Mit über 5.200 Unternehmen bei ca. 40.000 Einwohnern liegt das Verhältnis von Unternehmen zu Bevölkerung bei 1:7, deutlich höher als in der Schweiz (1:14). Eine Studie zeigt, dass Liechtenstein im Vergleich zu Ländern wie der Schweiz, Österreich, Luxemburg und Deutschland die höchste Produktivität (BIP im Verhältnis zu Beschäftigten) aufweist. Dieses Wachstum beruht hauptsächlich auf Produktivitätssteigerungen und nicht auf einem Ausbau der Beschäftigung.

Liechtenstein investiert 6,2 % seines BIPs in Forschung und Entwicklung (F&E), hauptsächlich durch die Privatwirtschaft. Diese Investitionen tragen zu einer hohen Innovationskraft bei, wie die 456 Patentanmeldungen im Jahr 2022 belegen, was einer Rate von 11,6 Patenten pro 1.000 Einwohner entspricht. Dies ist im internationalen Vergleich außergewöhnlich hoch.

Die Arbeitslosenquote lag 2023 bei 1,4 %, ein geringfügiger Anstieg gegenüber 1,3 % im Vorjahr. Rund 1.000 unbesetzte Stellen stellen eine Herausforderung dar, weshalb die Regierung ein Konzept zur Erhöhung des Arbeitskräftepotenzials und der Erwerbsbeteiligung vorgestellt hat. Die Maßnahmen zielen darauf ab, mehr Frauen für die Erwerbstätigkeit zu gewinnen, die Beschäftigung im Alter zu fördern, die Erwerbsbeteiligung von Geflüchteten zu erhöhen sowie Aus- und Weiterbildung zu fördern.

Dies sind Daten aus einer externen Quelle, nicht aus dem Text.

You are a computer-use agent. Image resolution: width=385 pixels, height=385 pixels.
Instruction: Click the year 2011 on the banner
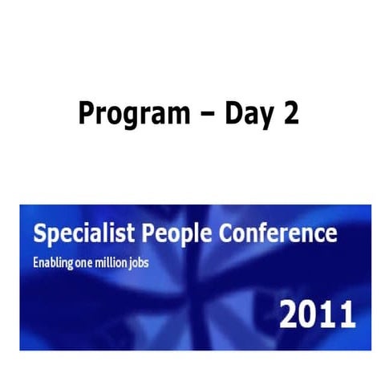[318, 314]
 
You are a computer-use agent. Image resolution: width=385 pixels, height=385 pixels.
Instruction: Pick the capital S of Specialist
[38, 234]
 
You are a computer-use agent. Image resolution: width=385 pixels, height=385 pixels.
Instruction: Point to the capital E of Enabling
[34, 262]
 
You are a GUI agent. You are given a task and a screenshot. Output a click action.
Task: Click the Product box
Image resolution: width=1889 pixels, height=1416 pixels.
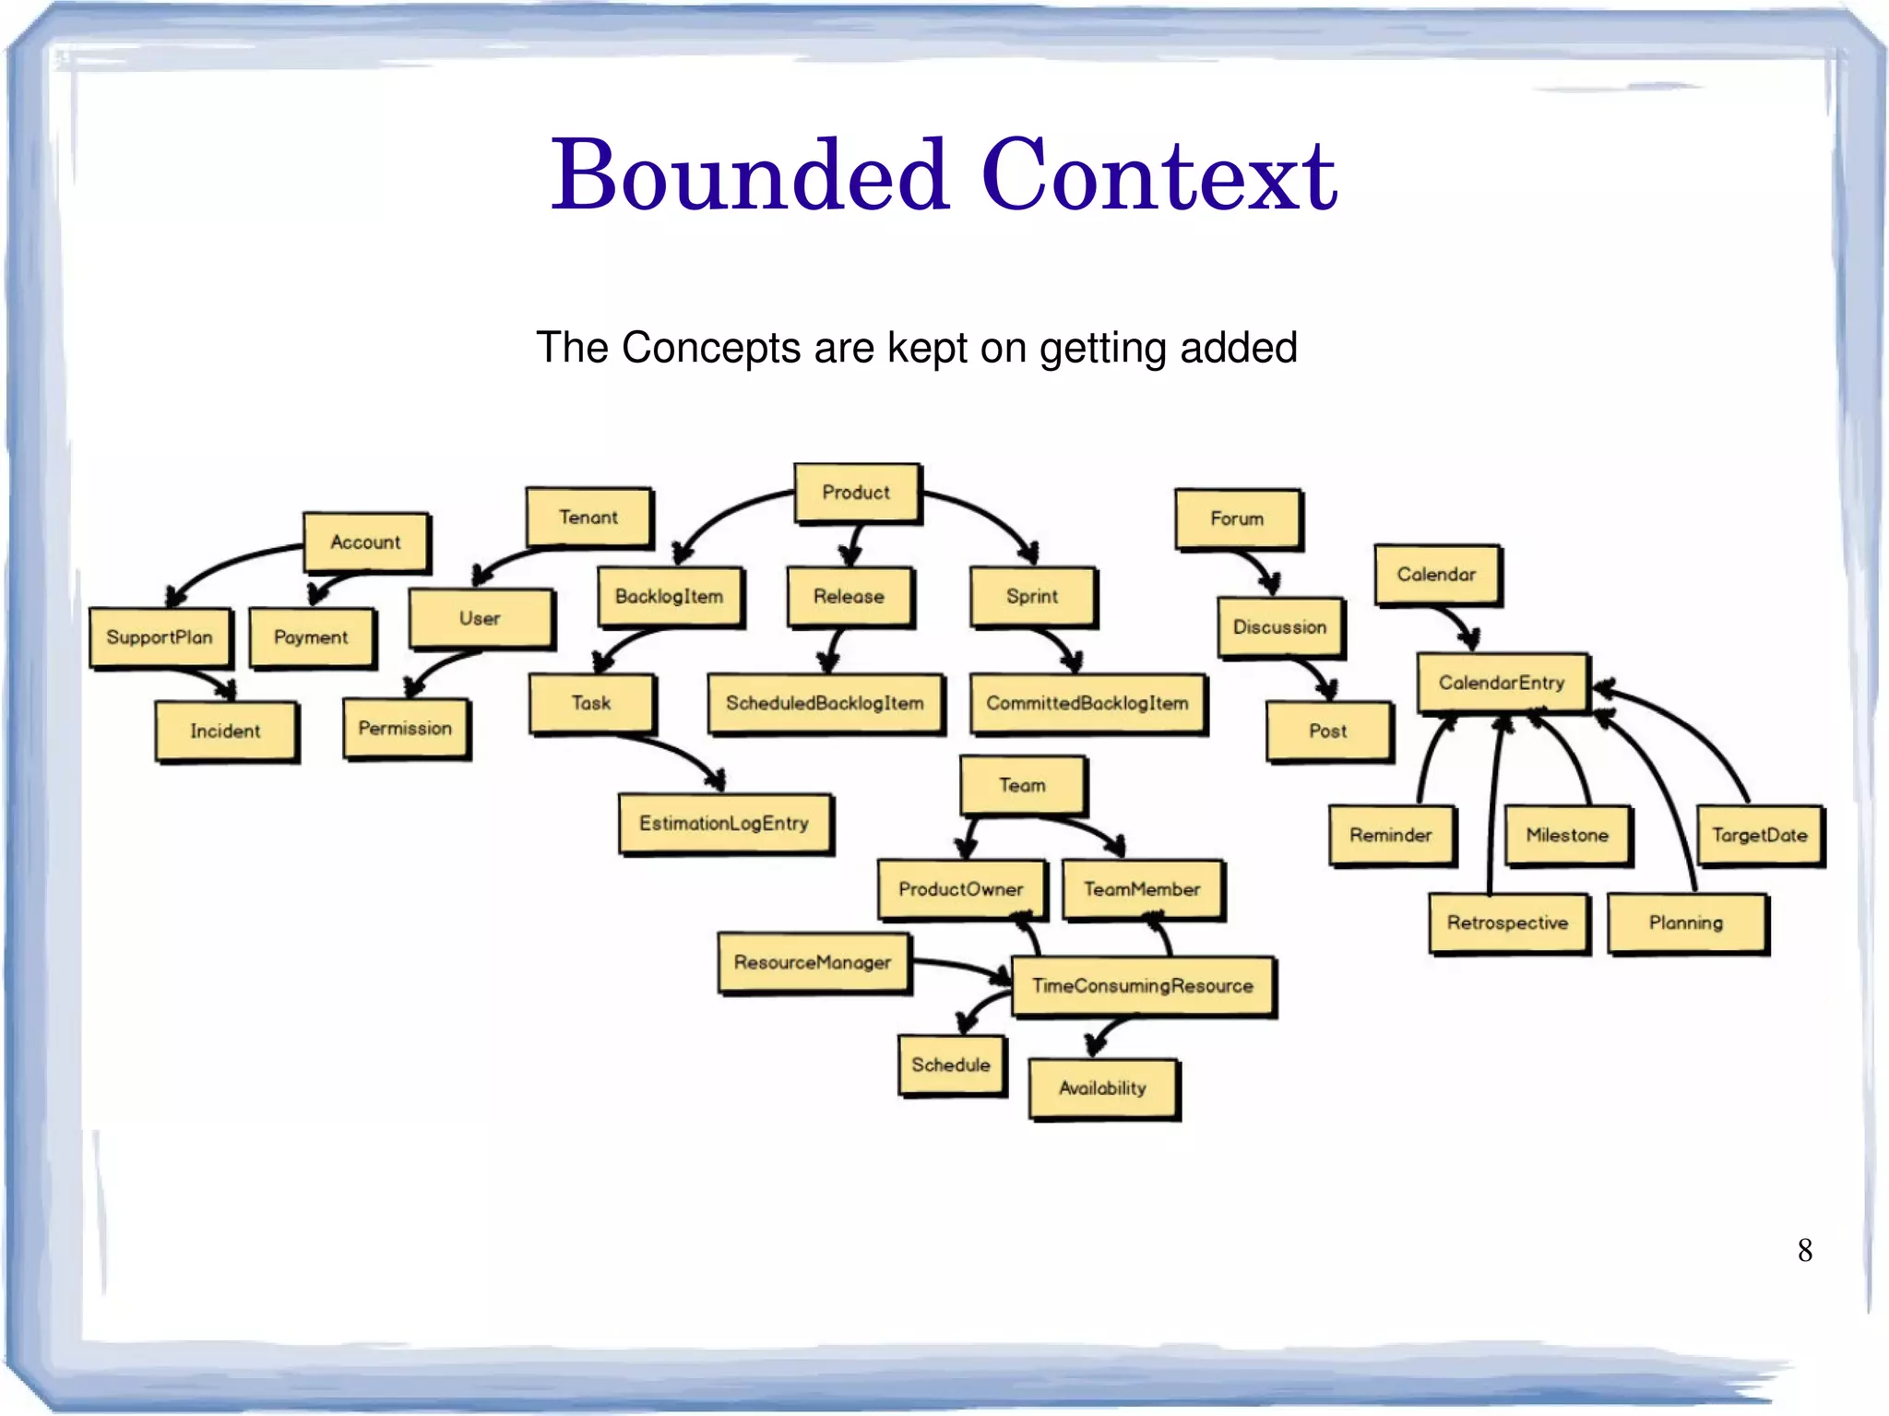pos(857,494)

Der Maschinenbau und Fahrzeuge bleiben die exportstärksten Warengruppen und machen etwa 44 % des Exportvolumens aus. Die wichtigsten Handelspartner sind Deutschland, Österreich und die USA. Im ersten Halbjahr 2023 stiegen die Exporte um 1,2 %, wobei die Zahlen im zweiten Quartal leicht rückläufig waren. Liechtenstein weist einen hohen Warenhandelsüberschuss auf, mit Ausnahme von Österreich.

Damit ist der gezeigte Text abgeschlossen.